Porch House Kitchen // Before + Inspiration
THE PORCH HOUSE It's been awhile since I talked about the Porch House here on the blog, and it's high time we get back to it. As a quick reminder, Garrett and I bought this 1900 home early this year as a flip project. We quickly got down to the business of renovating, tackling the kitchen, sunroom, living room, master bedroom, and exterior, which were filmed by HGTV as a pilot for a new show, 'Rehab Crazy' (more about that experience here and here). The pilot is still in post-production and I don't want to give away too much until we hear if it will air or not, so we won't be getting around to the reveals for a little bit. But that won't stop me from sharing the kitchen design and inspiration today.
The kitchen at the Porch House is one of my favorite rooms that we've ever renovated. I'm pretty sure I say that about every kitchen we do, but this project was definitely special. Not only did we complete the transformation in 16 days (a timeline required by our production company), but we had some great help in the form of talented contractors, learned some new DIY skills, and put in a lot of my dream kitchen finishes. It's a good one guys, and I can't wait to show you the finished space!
But let's start at the beginning. Here's what the kitchen looked like before we got out the sledge hammer.
Not awful, but not exactly a chef's dream. As with most century-old homes, the Porch House kitchen had been previously renovated. The ceilings were dropped to 8' (the rest of the original main floor has 9'), the moldings were stripped, and a back 'storage' room was added on behind the kitchen. The general affect was a blah kitchen that was completely closed off, dark, and anything but inspiring.
Right away we knew this would be a gut remodel because there really wasn't anything to save. And that was okay in my book, because kitchen renovations are my favorite. Plus we intended to flip this property, and kitchens sell homes, so we needed an amazing kitchen.
I will say that for all it's negatives, this kitchen did have one thing going for itself: it's size. For an old house, it was pretty spacious, and right away I saw the potential to enlarge it even more by opening it up to the adjacent storage room (aka future sunroom). The end result would be a bright and family-friendly kitchen/living space, which would surely be the heart of this home.
Modernizing the kitchen was also a top priority, which would entail new electrical, lighting, gas piping, plumbing, appliances, etc.
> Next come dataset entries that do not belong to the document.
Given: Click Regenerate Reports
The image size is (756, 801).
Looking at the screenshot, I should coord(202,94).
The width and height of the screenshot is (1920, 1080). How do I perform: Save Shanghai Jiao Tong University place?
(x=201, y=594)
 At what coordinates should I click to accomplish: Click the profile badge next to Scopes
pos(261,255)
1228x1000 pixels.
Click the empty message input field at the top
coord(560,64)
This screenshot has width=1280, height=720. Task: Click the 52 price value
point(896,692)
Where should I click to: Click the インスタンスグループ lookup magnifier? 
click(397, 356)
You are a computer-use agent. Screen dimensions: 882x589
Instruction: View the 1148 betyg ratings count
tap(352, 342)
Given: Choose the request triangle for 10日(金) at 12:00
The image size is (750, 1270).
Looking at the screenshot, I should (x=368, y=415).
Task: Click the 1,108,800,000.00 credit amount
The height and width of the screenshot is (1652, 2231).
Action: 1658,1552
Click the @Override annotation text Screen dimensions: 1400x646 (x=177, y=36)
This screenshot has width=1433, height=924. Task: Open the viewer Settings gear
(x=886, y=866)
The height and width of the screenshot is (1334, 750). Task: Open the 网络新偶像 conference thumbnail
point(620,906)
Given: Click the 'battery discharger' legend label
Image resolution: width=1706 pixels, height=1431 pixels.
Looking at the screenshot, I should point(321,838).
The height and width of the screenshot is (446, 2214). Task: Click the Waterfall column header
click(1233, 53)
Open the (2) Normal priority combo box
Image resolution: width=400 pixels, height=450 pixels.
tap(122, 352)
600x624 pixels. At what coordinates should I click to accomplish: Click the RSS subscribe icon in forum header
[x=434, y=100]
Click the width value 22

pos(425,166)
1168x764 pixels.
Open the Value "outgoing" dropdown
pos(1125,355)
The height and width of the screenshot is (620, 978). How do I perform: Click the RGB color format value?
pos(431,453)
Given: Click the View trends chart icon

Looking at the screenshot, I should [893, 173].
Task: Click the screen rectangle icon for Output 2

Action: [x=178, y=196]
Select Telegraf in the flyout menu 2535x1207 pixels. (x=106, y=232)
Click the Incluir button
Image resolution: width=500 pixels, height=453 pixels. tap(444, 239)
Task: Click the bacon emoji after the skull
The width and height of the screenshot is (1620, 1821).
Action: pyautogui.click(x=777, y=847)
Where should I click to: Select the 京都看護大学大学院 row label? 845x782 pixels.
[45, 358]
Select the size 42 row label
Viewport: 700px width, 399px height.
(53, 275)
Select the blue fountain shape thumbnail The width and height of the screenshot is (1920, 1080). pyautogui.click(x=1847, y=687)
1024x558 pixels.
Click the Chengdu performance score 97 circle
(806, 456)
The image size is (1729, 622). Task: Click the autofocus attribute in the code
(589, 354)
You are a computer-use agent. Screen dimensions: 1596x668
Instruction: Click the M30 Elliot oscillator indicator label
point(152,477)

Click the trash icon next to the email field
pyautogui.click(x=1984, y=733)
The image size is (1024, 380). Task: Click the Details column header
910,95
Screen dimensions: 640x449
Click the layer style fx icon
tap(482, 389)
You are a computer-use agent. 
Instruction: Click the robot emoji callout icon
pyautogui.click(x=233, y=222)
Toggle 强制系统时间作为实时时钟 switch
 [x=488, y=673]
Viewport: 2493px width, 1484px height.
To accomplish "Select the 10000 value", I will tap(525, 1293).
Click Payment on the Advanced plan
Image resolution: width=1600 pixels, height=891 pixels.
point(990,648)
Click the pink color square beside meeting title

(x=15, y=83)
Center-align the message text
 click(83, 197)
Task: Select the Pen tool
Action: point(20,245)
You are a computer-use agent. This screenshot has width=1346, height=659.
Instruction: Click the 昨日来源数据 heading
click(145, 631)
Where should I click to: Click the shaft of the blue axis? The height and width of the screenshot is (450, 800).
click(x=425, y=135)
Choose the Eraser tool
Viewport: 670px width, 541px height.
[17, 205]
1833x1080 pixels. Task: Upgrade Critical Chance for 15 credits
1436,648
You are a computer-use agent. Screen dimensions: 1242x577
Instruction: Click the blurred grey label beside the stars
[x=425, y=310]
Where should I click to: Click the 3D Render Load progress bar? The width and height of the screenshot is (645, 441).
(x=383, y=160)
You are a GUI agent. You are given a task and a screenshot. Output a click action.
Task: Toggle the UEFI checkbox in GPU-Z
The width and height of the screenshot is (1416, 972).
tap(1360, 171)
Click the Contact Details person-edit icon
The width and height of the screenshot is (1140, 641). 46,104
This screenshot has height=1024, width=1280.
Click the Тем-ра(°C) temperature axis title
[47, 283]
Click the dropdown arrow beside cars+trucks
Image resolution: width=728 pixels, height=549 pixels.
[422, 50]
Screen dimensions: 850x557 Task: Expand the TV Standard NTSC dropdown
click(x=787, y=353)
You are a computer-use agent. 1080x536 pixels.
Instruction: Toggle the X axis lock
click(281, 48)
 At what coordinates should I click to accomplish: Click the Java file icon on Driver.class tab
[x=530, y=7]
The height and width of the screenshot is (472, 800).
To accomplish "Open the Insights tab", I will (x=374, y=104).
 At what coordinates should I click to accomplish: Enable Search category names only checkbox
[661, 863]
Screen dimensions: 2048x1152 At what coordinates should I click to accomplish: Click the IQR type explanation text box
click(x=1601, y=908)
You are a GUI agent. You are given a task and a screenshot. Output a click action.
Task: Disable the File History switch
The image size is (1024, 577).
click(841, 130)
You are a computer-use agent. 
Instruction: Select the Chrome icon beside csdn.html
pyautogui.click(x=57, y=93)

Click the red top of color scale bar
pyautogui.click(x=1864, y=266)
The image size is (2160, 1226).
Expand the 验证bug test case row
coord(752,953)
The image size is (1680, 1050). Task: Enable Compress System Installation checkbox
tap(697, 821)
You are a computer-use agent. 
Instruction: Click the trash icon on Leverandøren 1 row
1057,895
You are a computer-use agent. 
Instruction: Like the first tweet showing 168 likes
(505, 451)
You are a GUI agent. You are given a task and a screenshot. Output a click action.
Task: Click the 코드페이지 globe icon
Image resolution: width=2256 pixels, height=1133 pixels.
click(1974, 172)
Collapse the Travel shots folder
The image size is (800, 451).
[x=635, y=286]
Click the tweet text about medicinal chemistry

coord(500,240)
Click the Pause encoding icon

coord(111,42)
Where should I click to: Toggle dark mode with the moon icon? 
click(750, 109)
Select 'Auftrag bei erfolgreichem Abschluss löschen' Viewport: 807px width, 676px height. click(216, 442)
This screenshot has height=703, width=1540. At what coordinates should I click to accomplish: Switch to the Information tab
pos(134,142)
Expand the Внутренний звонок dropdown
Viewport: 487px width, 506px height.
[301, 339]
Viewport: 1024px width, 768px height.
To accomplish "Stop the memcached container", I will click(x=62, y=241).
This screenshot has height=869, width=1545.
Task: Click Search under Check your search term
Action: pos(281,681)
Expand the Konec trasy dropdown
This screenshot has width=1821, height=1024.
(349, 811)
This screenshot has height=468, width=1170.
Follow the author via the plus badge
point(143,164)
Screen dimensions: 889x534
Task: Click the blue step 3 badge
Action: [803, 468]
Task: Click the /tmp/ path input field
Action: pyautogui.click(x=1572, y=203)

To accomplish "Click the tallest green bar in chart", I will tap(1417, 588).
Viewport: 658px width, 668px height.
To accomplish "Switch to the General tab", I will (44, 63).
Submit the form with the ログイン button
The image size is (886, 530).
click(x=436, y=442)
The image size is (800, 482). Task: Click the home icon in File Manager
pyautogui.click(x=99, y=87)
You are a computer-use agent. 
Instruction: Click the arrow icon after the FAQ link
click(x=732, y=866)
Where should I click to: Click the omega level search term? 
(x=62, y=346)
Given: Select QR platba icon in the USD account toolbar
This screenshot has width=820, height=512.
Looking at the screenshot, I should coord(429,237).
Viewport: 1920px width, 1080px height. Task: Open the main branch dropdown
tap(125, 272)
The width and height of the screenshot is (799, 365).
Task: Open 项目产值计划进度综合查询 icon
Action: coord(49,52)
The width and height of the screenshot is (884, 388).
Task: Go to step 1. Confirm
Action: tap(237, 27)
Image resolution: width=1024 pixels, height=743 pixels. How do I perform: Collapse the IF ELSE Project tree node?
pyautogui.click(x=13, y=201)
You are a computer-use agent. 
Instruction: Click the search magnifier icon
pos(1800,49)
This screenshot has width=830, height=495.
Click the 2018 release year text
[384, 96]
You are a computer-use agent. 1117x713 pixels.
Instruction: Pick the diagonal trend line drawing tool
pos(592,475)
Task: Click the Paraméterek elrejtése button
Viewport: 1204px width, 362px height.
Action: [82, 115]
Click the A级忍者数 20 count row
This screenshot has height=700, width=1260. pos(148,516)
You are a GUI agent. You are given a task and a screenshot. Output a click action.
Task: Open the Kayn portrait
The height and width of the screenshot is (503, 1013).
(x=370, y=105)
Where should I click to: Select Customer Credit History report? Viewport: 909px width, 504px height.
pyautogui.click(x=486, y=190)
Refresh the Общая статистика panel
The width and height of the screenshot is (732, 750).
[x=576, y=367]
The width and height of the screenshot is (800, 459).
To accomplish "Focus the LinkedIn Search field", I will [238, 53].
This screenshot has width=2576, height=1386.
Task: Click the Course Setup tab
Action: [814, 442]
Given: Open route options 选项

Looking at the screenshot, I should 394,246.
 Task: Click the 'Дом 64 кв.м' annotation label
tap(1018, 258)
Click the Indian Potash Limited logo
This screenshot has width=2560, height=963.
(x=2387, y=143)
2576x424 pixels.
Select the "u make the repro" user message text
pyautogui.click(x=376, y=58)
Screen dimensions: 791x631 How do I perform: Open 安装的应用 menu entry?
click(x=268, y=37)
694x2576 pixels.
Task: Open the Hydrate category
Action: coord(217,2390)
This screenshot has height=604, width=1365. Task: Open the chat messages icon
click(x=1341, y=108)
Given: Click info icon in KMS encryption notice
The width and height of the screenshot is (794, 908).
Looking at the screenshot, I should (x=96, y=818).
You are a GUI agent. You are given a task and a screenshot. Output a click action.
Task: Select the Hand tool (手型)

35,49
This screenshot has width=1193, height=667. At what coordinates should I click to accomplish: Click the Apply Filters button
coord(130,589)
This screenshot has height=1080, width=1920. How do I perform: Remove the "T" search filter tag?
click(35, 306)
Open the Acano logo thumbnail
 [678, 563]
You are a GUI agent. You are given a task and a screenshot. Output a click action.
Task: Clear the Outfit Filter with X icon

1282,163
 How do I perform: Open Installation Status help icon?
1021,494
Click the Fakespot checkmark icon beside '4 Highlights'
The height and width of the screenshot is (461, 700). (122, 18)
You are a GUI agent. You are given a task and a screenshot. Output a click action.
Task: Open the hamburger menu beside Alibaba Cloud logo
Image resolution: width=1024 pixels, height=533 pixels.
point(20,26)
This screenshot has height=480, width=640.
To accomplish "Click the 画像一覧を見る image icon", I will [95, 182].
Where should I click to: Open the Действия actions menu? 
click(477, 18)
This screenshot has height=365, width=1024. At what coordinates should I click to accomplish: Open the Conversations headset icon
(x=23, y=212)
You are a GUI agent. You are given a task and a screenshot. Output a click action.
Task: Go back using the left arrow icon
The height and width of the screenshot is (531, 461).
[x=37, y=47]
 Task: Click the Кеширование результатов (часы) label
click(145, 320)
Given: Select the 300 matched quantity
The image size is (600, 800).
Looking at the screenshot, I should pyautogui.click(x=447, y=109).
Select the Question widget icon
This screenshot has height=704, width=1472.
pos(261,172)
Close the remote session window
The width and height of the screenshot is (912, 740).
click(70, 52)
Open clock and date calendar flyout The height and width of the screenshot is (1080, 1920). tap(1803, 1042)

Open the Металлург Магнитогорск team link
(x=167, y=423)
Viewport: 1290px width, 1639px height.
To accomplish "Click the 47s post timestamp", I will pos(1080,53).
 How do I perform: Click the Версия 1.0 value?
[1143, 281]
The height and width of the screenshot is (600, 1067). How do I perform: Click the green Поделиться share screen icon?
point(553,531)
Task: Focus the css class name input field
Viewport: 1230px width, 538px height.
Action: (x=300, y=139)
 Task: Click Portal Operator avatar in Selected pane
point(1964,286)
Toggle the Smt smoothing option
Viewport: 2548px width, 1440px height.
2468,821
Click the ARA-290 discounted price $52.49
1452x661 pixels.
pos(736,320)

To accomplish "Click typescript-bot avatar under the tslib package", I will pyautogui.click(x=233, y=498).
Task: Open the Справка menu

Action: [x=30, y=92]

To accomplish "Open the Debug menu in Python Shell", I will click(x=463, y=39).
But modern amenities didn't mean I wanted a modern-feeling space; quite the opposite in fact. I'm a firm believer that renovations should fit the vintage and style of a home, so making this kitchen feel like it belonged inside a 1900 farmhouse (while still having all the luxuries of a 2017 kitchen) was the most important goal of the entire renovation. Another design goal was to bring back some of the 'old house charm' found elsewhere in the Porch House, mainly replicating the original chunky moldings and the 9' ceilings.
If I had to wrap up the kitchen design in a few words, I'd call it a subtle, current, and welcoming space. This room is all about craft, simplicity, and understated elegance, much like these inspiration images:
Pretty, right? Everything feels simple, muted, and vintage, but also well-crafted, fresh, and clean. I decided pretty early on in the design process to nix tiles from this kitchen, opting instead for a marble slab backsplash behind the range and a short 4" marble backsplash everywhere else. There were two reasons for this. First, I wanted to keep the shine and gloss to a minimum so that the crafted elements would stand out. And secondly, with only 16 days to complete the renovation for the cameras, setting and grouting tiles just wasn't in the schedule.
Another major element of the kitchen design, was the use of natural materials. Not only do I always gravitate towards natural materials, but they also lend an authentic and character-rich feel to old spaces that the man-made alternatives just can't compete with. Thus I relied heavily on marble, wood, and brass.
This is what all of that looks like:
I put this board together even before we started demo, and while a couple things changed during the course of construction, it still holds pretty true to the end product. Goodness, I'm dying to show you the 'after' photos! Soon enough. In the meantime, I'll be sharing more about the butcher block countertop and the appliances we picked (with a few sneak peeks of the finished space thrown in)!